SHORT TASK.
Copy out, word for word, everything in the passage about Marty below from "Marty, based loosely" down to "Rockwell (Kevin O’Leary).".

Marty, based loosely on the real-life table tennis champion Marty Reisman, knows he will be the first ping-pong player in history to have his picture on a Wheaties box.  All he has to do is get to London to play in the 1952 British Open championship tournament.  He will do anything to get there, including robbing his uncle’s New York shoe store at gunpoint.  (Marty is a
valued employee at that store; as he says, “I could sell shoes to amputees.”) Once in London, he bulldozes tournament officials into getting him out of the dreary players’ barracks and into a suite at the
Ritz.  Once at the Ritz, he bulldozes one of the guests, faded movie star Kay Stone (Gwyneth Paltrow), into bed, right under the nose of her industrialist husband Milton Rockwell (Kevin O’Leary).

Marty’s progress is brazenly triumphal—until he loses in the finals to Japanese champion Koto Endo (Koto Kawaguchi).

LISTING.
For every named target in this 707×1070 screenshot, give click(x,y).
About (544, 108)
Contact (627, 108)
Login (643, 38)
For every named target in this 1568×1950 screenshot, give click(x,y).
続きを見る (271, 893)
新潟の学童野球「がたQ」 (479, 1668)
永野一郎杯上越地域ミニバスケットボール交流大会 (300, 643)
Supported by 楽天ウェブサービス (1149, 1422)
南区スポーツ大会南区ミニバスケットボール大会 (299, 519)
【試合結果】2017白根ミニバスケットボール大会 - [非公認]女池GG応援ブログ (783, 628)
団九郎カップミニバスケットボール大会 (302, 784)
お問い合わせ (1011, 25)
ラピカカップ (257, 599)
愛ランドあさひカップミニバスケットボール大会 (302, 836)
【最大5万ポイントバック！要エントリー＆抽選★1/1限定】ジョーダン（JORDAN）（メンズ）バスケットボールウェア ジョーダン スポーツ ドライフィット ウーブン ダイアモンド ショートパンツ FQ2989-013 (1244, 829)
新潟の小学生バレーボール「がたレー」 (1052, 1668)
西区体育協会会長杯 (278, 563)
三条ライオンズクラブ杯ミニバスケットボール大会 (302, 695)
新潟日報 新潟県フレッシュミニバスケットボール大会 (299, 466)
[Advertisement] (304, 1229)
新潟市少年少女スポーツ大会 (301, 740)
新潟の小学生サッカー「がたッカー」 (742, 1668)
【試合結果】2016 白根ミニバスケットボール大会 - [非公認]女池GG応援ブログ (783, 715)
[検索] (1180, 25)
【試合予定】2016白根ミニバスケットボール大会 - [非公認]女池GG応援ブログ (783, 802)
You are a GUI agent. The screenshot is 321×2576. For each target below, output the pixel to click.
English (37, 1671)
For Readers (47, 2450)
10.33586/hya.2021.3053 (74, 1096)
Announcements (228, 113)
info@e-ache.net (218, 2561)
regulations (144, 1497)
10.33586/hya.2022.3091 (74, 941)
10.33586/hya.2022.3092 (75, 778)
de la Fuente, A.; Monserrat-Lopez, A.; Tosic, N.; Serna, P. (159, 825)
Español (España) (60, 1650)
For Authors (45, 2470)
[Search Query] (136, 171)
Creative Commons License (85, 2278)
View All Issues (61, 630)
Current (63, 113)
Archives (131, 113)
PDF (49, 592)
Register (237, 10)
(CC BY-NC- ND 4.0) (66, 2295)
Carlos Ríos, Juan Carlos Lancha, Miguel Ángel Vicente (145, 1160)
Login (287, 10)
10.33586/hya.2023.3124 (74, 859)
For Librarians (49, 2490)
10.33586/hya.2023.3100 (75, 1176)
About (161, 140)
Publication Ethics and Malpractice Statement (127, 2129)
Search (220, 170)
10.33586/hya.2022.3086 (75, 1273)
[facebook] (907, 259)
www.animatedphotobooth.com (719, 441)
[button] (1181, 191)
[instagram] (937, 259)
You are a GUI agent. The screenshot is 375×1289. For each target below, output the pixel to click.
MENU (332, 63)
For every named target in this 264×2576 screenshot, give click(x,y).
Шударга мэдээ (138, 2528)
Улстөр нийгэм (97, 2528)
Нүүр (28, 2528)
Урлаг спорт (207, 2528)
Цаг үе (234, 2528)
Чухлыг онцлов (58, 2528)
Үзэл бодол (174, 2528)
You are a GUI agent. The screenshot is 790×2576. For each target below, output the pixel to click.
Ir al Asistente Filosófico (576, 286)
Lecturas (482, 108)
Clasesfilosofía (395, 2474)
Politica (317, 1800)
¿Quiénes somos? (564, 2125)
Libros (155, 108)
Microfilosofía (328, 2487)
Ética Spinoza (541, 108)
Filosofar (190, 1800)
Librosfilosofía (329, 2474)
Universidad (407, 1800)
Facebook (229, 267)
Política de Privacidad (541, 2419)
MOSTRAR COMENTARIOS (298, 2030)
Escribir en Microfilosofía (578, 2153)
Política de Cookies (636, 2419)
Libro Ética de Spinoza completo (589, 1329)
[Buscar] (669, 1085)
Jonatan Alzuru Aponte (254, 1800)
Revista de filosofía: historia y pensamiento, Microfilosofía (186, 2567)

EXERCISE ANSWER.
Marty, based loosely on the real-life table tennis champion Marty Reisman, knows he will be the first ping-pong player in history to have his picture on a Wheaties box.  All he has to do is get to London to play in the 1952 British Open championship tournament.  He will do anything to get there, including robbing his uncle’s New York shoe store at gunpoint.  (Marty is a
valued employee at that store; as he says, “I could sell shoes to amputees.”) Once in London, he bulldozes tournament officials into getting him out of the dreary players’ barracks and into a suite at the
Ritz.  Once at the Ritz, he bulldozes one of the guests, faded movie star Kay Stone (Gwyneth Paltrow), into bed, right under the nose of her industrialist husband Milton Rockwell (Kevin O’Leary).